I texted a dear friend recently to say hello, and her response was, “where in the world are you?!” That was the moment I realized that maybe I’ve ‘gone of the radar’ a bit too far, and inadvertently left a significant number of significant people without even a paper trail. It’s time for a little blog promo, and hence I’ve ‘shared’ this with many of you for the first time. Welcome! Sorry about the delay.
For the next 20-odd weeks I am the casting intern at the Goodman Theatre, located in the heart of downtown Chicago. I’m living in a lovely, quiet neighborhood with one of my lovely friends I met this summer @ Red Barn. Our abode–now featuring newly painted walls!–awaits your visit.
Oh, Chicago! Here I am! It’s funny how one moment I feel like, ‘hey! I can do this!’ I successfully navigate to work, I have a great conversation with a stranger, or find a classy new (cheap) restaurant or a beautiful route to go running on (for free). And then, the next moment, my roommate’s purse is stolen, or I’m scrambling to find my stupid pass amidst the 5:30 shoulder-to-sweaty-shoulder cattle line on the train, or there’s a power outage on my block and I’m stuck in the dark–and I’m tired and overwhelmed, and lazily think, ‘there are so many other places I could be that would be so much easier than this.’ And yet, I know that, with a little bit of time, I’ll settle into a rhythm and feel a little less jerked around.
Or, another strategy: remind myself that at least here, I can speak English.
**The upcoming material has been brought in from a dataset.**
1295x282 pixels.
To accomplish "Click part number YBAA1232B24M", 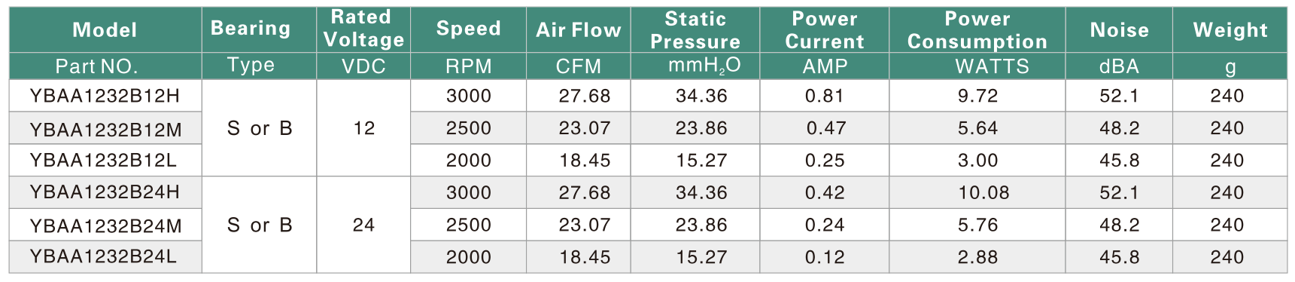I will coord(105,226).
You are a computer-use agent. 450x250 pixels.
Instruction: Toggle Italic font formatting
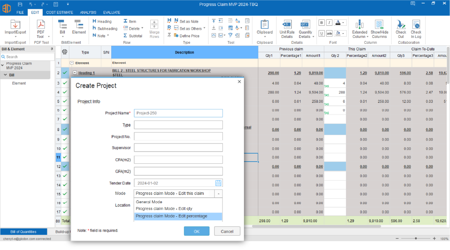click(x=330, y=23)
My cousin Kelsey recently posted a blog about her first days in Chad, Africa. Her experiences sound amazing–but extremely challenging. I was reminded of this earlier today when I had a mini heart attack thanks to one overly-friendly bug traversing across the shower curtain. (Once I started breathing again) I was reminded of one of Kelsey’s story of over a dozen dead cockroaches fumed to death in her bathroom after her first night in Chad.
And also, blogs are kind of cool, aren’t they though? Bug stories being webbed together by people thousands of miles away, doing very different things in very different places…
And speaking of places, now that I’m here and working, I can’t quite imagine doing my internship any place else. As many of you know, that’s a rather remarkable statement, considering only a few weeks ago I was still applying in an array of places scattered across the U.S., in all sorts of areas of theatre, unsure of what the next step would be. I’m sure that feeling has a lot to do with my day-to-day work.
Which leads me to the practical bit of this post. What am I actually doing? At this point, I’d narrow it down over-simply to…
1.) Dealing with people, people, people.
I spend pretty much every minute of my day interacting with people–whether via email, phone, or in person. I’m constantly communicating. Constantly! I’m learning how to set up auditions, how to contact agents and actors, how to keep a session rolling or book readers or help actors feel comfortable or confirm roles or send rejection letters. I’m learning the feeling of an inbox that is always full and too many names to ever keep straight. I’m learning that small talk is truly an art.
2.) Finding art in administration.
This is definitely a blog-post-in-the-making, but I’m starting to think that casting is this precarious blend of administrative work (databases, phone calls, schedules, meetings) and art (crafting a cast, creating an environment, being a part of the artistic process of a production). When I’m given a task at work, it tends to fall in one category or the other–or a unique blend of the two. Right now, I spend a lot of time trying to decipher what’s what and how it fits in those divisions. What is office work that just needs to get done and where–even within that–is there room for artistry? How obscure or direct can that artistry be without becoming unprofessional or intrusive? Where and how do business and art collide, and how can that collision be softened (or should it be?)?
3.) Staying close to the stage.
Being a casting intern means attending a lot of auditions and the meetings afterward. As someone who was involved extensively in acting throughout undergrad, the change in perspective feels like the ultimate learning opportunity. You learn a lot from watching people. You learn even more from watching people, and then hearing other people’s reactions from watching people. Sometimes the lessons learned are new and exciting, but usually it’s the stuff you sorta-kinda knew (and should remember!). Like how scary casting people aren’t really that scary, how more than anything, they want to see you succeed. Or–sometimes, you can do everything right, and you won’t get the role. Just because. For whatever reason–a reason that maybe can’t be clearly articulated. You did great, and the director knows you did great (and says it when you’re not in the room), but for this part, right now, it just wasn’t quite ‘right’.
I have a lot of questions about this industry that I’m in. But as an intern, what a wonderful thing to have! Throughout training these past two weeks, I’ve constantly been reminded to ask. And so, as August concludes and I begin a new season in very new post-college territory, I’m doing my best to absorb, to take in as much as I can, gather my thoughts, and keep in mind that, here, I can at least ask my questions in English.